Problem to work on >> Every single entry that follows must be copied exactly.

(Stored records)
####################

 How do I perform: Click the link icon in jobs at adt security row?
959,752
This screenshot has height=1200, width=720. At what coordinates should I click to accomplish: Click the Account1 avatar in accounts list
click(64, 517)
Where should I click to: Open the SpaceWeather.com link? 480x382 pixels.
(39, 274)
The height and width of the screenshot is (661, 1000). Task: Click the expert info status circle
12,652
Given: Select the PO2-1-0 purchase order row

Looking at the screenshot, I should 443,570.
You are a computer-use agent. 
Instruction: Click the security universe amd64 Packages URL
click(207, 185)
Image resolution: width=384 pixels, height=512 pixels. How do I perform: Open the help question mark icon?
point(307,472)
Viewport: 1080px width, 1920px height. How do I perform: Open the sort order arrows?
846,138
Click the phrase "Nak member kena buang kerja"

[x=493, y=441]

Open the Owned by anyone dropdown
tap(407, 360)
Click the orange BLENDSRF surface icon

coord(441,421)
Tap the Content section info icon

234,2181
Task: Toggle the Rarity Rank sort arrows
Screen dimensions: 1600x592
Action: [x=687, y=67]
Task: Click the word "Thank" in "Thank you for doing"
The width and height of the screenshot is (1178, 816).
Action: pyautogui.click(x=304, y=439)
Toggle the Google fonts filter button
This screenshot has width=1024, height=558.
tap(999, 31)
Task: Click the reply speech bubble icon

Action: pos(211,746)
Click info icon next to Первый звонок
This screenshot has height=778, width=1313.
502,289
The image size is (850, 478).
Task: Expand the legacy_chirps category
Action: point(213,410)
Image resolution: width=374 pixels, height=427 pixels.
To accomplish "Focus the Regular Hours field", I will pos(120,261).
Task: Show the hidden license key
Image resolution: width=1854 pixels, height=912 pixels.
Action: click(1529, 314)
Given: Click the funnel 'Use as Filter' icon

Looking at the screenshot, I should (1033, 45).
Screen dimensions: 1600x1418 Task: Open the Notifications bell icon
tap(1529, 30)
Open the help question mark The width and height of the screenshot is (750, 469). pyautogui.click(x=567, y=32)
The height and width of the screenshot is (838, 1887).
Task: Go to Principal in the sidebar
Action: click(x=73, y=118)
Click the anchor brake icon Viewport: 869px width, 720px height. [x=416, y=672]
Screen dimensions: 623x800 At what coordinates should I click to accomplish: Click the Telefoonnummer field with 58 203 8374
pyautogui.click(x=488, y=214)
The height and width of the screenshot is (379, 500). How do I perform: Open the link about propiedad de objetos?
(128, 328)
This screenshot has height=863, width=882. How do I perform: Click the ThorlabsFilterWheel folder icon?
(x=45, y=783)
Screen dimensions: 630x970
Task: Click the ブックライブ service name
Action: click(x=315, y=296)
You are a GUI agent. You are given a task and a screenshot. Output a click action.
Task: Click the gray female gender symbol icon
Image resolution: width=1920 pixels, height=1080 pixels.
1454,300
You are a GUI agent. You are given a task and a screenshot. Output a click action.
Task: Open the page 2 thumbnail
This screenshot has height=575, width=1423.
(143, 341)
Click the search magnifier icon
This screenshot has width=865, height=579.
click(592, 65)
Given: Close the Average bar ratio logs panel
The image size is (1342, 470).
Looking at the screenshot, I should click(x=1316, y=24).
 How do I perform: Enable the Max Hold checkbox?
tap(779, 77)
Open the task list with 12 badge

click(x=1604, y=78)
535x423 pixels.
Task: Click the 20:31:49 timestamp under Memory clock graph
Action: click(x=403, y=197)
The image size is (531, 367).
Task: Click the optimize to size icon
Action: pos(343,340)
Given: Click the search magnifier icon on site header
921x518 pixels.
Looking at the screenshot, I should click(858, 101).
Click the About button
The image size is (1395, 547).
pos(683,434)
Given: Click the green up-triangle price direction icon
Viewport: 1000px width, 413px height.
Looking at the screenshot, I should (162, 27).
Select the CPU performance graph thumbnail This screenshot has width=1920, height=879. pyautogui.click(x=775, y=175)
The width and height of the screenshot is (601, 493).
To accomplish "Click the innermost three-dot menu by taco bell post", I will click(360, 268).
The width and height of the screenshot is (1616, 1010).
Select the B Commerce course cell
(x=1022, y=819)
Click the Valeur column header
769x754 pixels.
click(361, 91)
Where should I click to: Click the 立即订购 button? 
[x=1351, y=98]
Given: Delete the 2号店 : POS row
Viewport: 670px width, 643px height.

####################

Result >>
 How do I perform: Click the link icon in jobs at adt security row?
959,752
This screenshot has height=1200, width=720. At what coordinates should I click to accomplish: Click the Account1 avatar in accounts list
click(64, 517)
Where should I click to: Open the SpaceWeather.com link? 480x382 pixels.
(39, 274)
The height and width of the screenshot is (661, 1000). Task: Click the expert info status circle
12,652
Given: Select the PO2-1-0 purchase order row

Looking at the screenshot, I should 443,570.
You are a computer-use agent. 
Instruction: Click the security universe amd64 Packages URL
click(207, 185)
Image resolution: width=384 pixels, height=512 pixels. How do I perform: Open the help question mark icon?
point(307,472)
Viewport: 1080px width, 1920px height. How do I perform: Open the sort order arrows?
846,138
Click the phrase "Nak member kena buang kerja"

[x=493, y=441]

Open the Owned by anyone dropdown
tap(407, 360)
Click the orange BLENDSRF surface icon

coord(441,421)
Tap the Content section info icon

234,2181
Task: Toggle the Rarity Rank sort arrows
Screen dimensions: 1600x592
Action: [x=687, y=67]
Task: Click the word "Thank" in "Thank you for doing"
The width and height of the screenshot is (1178, 816).
Action: pyautogui.click(x=304, y=439)
Toggle the Google fonts filter button
This screenshot has width=1024, height=558.
tap(999, 31)
Task: Click the reply speech bubble icon

Action: pos(211,746)
Click info icon next to Первый звонок
This screenshot has height=778, width=1313.
502,289
The image size is (850, 478).
Task: Expand the legacy_chirps category
Action: point(213,410)
Image resolution: width=374 pixels, height=427 pixels.
To accomplish "Focus the Regular Hours field", I will pos(120,261).
Task: Show the hidden license key
Image resolution: width=1854 pixels, height=912 pixels.
Action: click(1529, 314)
Given: Click the funnel 'Use as Filter' icon

Looking at the screenshot, I should (1033, 45).
Screen dimensions: 1600x1418 Task: Open the Notifications bell icon
tap(1529, 30)
Open the help question mark The width and height of the screenshot is (750, 469). pyautogui.click(x=567, y=32)
The height and width of the screenshot is (838, 1887).
Task: Go to Principal in the sidebar
Action: click(x=73, y=118)
Click the anchor brake icon Viewport: 869px width, 720px height. [x=416, y=672]
Screen dimensions: 623x800 At what coordinates should I click to accomplish: Click the Telefoonnummer field with 58 203 8374
pyautogui.click(x=488, y=214)
The height and width of the screenshot is (379, 500). How do I perform: Open the link about propiedad de objetos?
(128, 328)
This screenshot has height=863, width=882. How do I perform: Click the ThorlabsFilterWheel folder icon?
(x=45, y=783)
Screen dimensions: 630x970
Task: Click the ブックライブ service name
Action: click(x=315, y=296)
You are a GUI agent. You are given a task and a screenshot. Output a click action.
Task: Click the gray female gender symbol icon
Image resolution: width=1920 pixels, height=1080 pixels.
1454,300
You are a GUI agent. You are given a task and a screenshot. Output a click action.
Task: Open the page 2 thumbnail
This screenshot has height=575, width=1423.
(143, 341)
Click the search magnifier icon
This screenshot has width=865, height=579.
click(592, 65)
Given: Close the Average bar ratio logs panel
The image size is (1342, 470).
Looking at the screenshot, I should click(x=1316, y=24).
 How do I perform: Enable the Max Hold checkbox?
tap(779, 77)
Open the task list with 12 badge

click(x=1604, y=78)
535x423 pixels.
Task: Click the 20:31:49 timestamp under Memory clock graph
Action: click(x=403, y=197)
The image size is (531, 367).
Task: Click the optimize to size icon
Action: pos(343,340)
Given: Click the search magnifier icon on site header
921x518 pixels.
Looking at the screenshot, I should click(858, 101).
Click the About button
The image size is (1395, 547).
pos(683,434)
Given: Click the green up-triangle price direction icon
Viewport: 1000px width, 413px height.
Looking at the screenshot, I should (162, 27).
Select the CPU performance graph thumbnail This screenshot has width=1920, height=879. pyautogui.click(x=775, y=175)
The width and height of the screenshot is (601, 493).
To accomplish "Click the innermost three-dot menu by taco bell post", I will click(360, 268).
The width and height of the screenshot is (1616, 1010).
Select the B Commerce course cell
(x=1022, y=819)
Click the Valeur column header
769x754 pixels.
click(361, 91)
Where should I click to: Click the 立即订购 button? 
[x=1351, y=98]
Given: Delete the 2号店 : POS row
Viewport: 670px width, 643px height.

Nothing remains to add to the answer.